Stored data entries:
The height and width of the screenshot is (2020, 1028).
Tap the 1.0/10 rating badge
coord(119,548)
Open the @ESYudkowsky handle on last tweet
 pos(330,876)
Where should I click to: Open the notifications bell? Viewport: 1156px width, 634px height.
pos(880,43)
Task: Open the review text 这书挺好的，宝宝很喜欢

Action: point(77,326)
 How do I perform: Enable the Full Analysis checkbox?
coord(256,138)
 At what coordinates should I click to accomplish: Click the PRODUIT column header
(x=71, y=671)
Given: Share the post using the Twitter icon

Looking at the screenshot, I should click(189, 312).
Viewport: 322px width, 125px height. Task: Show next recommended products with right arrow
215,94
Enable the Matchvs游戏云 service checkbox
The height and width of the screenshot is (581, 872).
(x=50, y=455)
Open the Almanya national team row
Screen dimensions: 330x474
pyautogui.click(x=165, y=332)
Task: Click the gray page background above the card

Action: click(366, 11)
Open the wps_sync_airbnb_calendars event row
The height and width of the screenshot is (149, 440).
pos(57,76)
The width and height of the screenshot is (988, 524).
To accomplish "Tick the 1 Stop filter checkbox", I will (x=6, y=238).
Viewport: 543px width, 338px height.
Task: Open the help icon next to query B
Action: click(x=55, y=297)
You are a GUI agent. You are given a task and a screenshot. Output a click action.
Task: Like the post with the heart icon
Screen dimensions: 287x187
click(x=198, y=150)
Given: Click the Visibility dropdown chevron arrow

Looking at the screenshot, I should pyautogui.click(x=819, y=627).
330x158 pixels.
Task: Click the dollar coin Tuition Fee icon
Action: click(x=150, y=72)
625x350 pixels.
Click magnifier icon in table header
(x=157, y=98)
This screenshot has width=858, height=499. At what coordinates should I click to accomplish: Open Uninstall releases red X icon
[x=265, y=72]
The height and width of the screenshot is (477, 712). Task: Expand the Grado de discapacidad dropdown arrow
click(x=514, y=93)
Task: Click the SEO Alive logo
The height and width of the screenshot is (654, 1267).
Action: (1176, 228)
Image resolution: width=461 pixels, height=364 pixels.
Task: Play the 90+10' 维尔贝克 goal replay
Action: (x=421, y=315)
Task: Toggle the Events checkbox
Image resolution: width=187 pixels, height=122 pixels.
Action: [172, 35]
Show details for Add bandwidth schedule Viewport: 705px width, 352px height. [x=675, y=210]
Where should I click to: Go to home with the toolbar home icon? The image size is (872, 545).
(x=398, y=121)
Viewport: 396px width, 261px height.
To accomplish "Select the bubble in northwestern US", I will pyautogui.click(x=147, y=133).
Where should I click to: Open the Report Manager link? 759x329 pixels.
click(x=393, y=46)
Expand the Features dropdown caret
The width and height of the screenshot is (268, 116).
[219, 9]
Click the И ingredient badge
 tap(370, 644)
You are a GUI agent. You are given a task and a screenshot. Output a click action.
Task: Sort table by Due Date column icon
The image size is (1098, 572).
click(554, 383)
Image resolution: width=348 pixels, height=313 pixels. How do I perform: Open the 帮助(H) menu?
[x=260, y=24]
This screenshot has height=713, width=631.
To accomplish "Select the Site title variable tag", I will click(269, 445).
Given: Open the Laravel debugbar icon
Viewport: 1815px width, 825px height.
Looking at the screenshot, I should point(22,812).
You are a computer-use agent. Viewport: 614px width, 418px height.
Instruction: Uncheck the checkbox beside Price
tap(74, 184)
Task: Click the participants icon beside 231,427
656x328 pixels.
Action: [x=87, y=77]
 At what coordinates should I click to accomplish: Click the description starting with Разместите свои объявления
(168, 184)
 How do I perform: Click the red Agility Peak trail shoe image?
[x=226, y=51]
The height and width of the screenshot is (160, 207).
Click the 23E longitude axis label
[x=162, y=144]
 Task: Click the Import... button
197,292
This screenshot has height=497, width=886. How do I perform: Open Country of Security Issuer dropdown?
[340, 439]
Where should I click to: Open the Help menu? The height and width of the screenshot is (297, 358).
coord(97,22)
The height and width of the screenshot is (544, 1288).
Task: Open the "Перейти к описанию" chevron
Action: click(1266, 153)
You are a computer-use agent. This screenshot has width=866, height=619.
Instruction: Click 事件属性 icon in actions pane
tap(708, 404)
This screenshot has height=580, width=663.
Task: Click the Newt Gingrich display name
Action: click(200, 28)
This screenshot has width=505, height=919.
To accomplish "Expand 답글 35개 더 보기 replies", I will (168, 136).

### WHAT TO PRODUCE
Each line in the data that holds the string "computer" needs to be copied.

### WRITTEN ANSWER
You are a computer-use agent. Viewport: 614px width, 418px height.
You are a computer-use agent. This screenshot has width=866, height=619.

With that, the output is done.